Data provided:
________________________________________
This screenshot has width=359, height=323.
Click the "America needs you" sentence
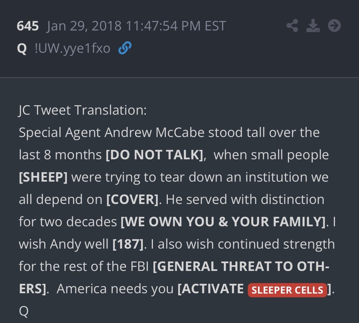coord(115,289)

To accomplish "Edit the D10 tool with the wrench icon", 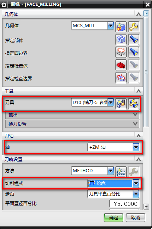I will point(134,104).
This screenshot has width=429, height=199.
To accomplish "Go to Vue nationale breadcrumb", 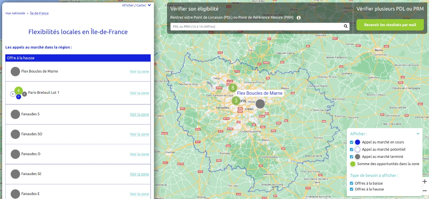I will [x=15, y=13].
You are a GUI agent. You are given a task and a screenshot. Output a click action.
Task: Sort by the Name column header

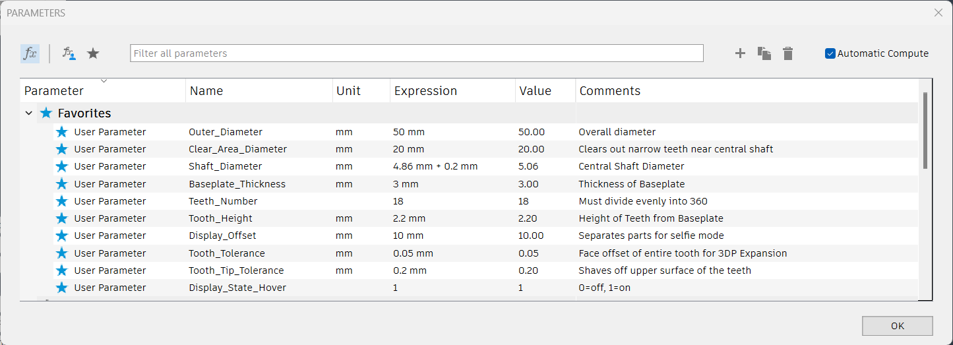pyautogui.click(x=206, y=91)
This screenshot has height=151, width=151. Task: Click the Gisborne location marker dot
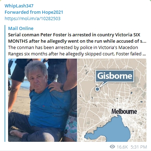[x=97, y=89]
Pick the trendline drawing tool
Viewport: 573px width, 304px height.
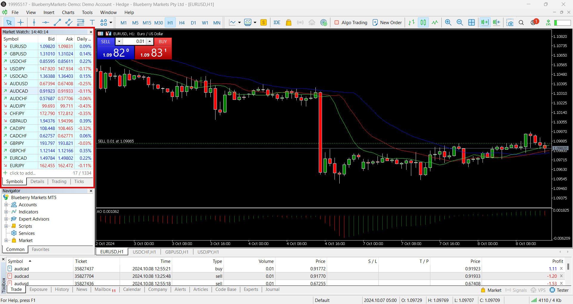[57, 22]
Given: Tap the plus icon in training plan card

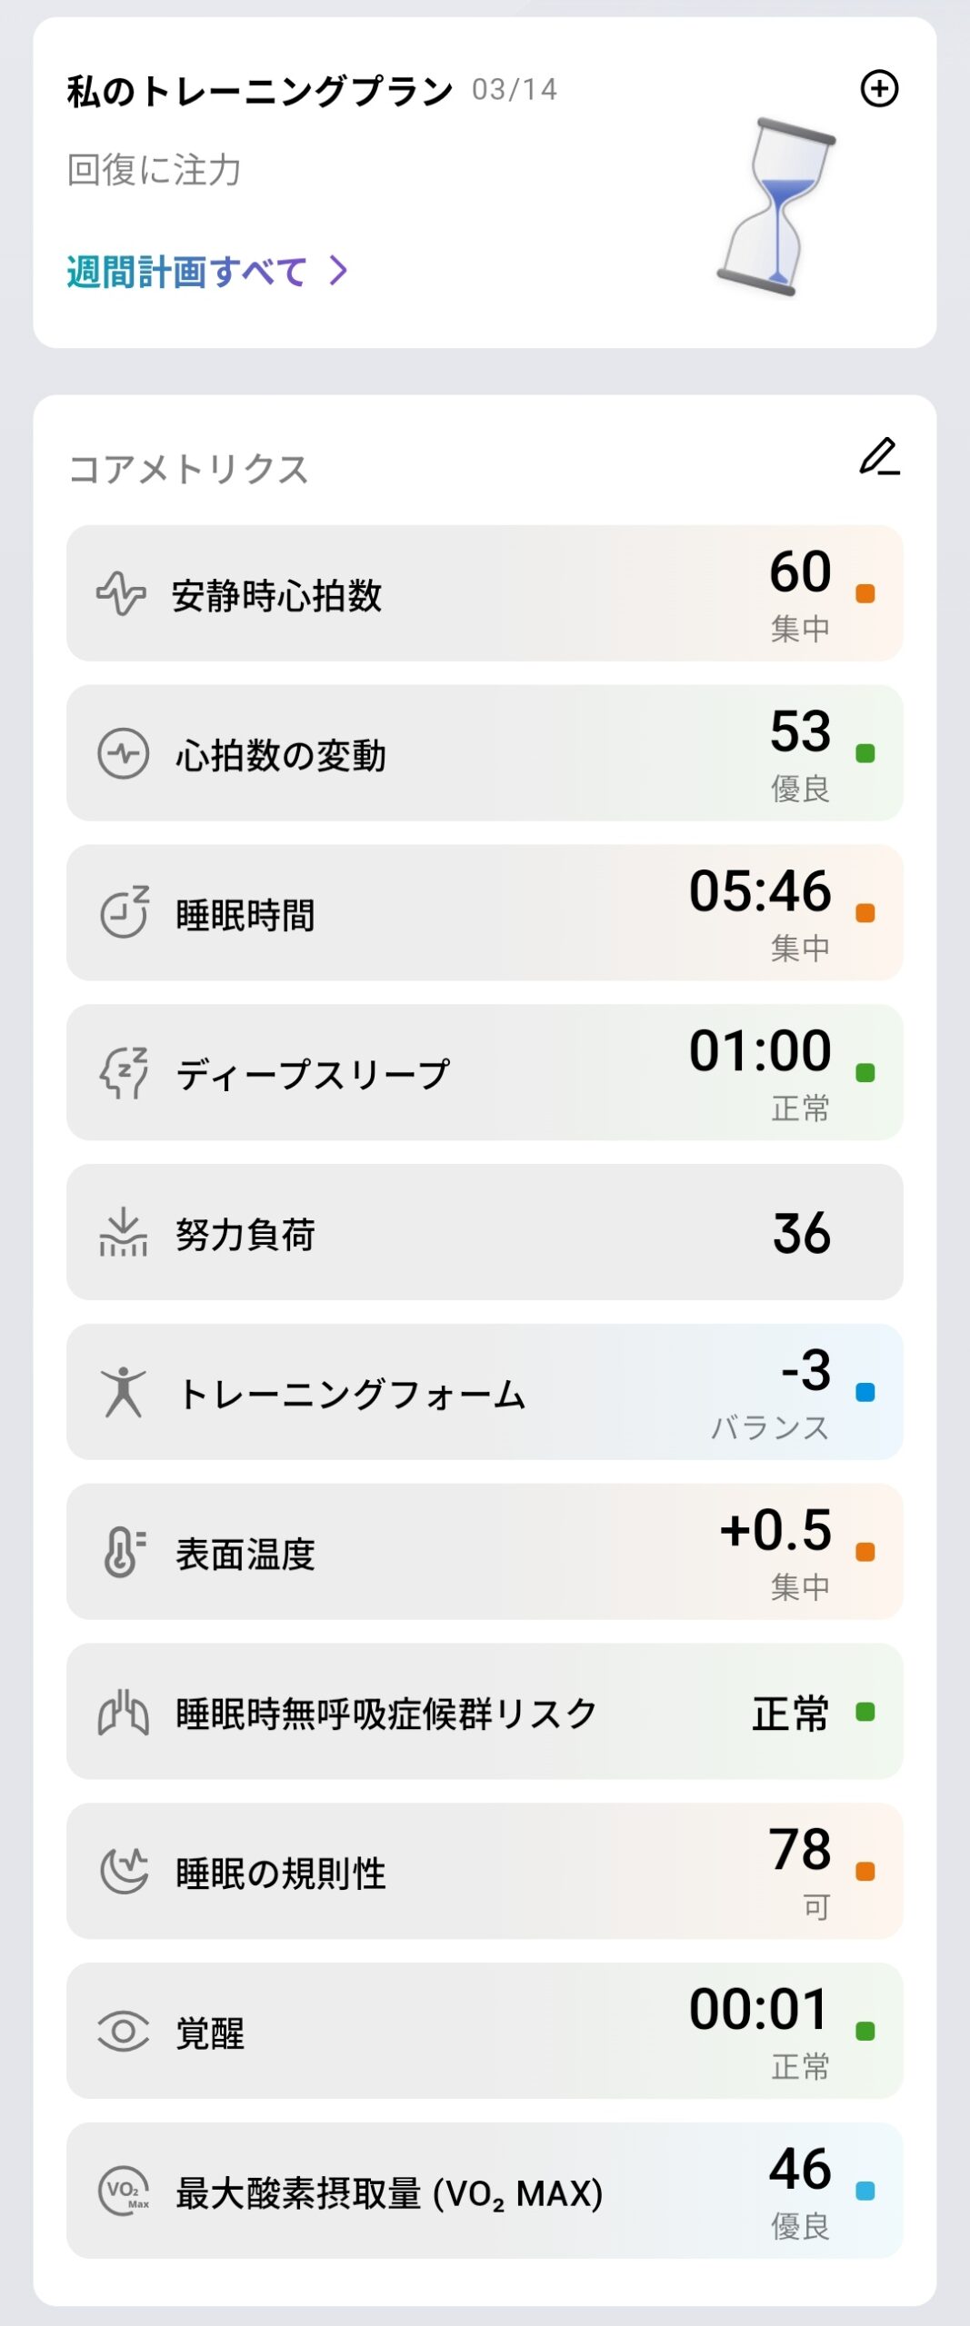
________________________________________
What you will do: Carry over everything from the line containing "This screenshot has height=151, width=151." down to the end of the items, requests and all, and add 141 to every coordinate number in the answers. Leave the pictures out.

Task answer:
This screenshot has height=151, width=151. Task: Click the Gisborne location marker dot
[x=238, y=230]
Pick the trendline drawing tool
Viewport: 573px width, 304px height.
[198, 163]
Given: Tap the plus icon in training plan card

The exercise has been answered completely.